* [Task brief] Your answer should hold all lines of the entries that include the word "Murano".

* [Records shown]

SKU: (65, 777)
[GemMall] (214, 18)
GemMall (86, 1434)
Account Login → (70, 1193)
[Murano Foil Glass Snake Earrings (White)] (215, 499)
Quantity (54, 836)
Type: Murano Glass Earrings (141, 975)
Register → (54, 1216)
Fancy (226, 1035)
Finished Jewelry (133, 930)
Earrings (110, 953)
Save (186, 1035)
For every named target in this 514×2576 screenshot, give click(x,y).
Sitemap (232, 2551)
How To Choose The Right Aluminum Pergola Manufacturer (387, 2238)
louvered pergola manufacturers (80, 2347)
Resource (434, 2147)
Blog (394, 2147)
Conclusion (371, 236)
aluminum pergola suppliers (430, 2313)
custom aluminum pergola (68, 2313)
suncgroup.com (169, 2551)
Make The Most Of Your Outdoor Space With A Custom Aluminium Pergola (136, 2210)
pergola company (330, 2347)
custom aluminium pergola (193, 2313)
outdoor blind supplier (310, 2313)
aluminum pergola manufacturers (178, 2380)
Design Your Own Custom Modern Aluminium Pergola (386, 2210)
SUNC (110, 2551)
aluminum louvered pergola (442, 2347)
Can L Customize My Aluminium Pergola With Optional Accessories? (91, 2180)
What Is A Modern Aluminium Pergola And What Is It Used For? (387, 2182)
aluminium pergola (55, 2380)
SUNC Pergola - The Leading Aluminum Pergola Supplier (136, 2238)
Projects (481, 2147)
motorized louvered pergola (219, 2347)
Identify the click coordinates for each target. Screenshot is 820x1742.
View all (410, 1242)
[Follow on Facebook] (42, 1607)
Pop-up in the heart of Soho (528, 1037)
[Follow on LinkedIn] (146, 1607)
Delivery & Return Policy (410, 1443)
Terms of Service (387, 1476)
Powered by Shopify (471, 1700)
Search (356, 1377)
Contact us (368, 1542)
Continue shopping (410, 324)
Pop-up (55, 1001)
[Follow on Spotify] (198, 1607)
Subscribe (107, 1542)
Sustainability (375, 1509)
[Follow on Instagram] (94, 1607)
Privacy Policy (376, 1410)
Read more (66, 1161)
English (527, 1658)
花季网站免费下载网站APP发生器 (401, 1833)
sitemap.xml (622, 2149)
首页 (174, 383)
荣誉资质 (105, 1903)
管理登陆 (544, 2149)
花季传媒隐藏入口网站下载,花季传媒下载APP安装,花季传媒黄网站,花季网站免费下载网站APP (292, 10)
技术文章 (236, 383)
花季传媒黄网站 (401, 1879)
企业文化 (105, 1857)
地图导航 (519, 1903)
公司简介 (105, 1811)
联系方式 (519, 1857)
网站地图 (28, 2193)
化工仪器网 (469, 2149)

* [Response to this task]
[Murano Foil Glass Snake Earrings (White)] (215, 499)
Type: Murano Glass Earrings (141, 975)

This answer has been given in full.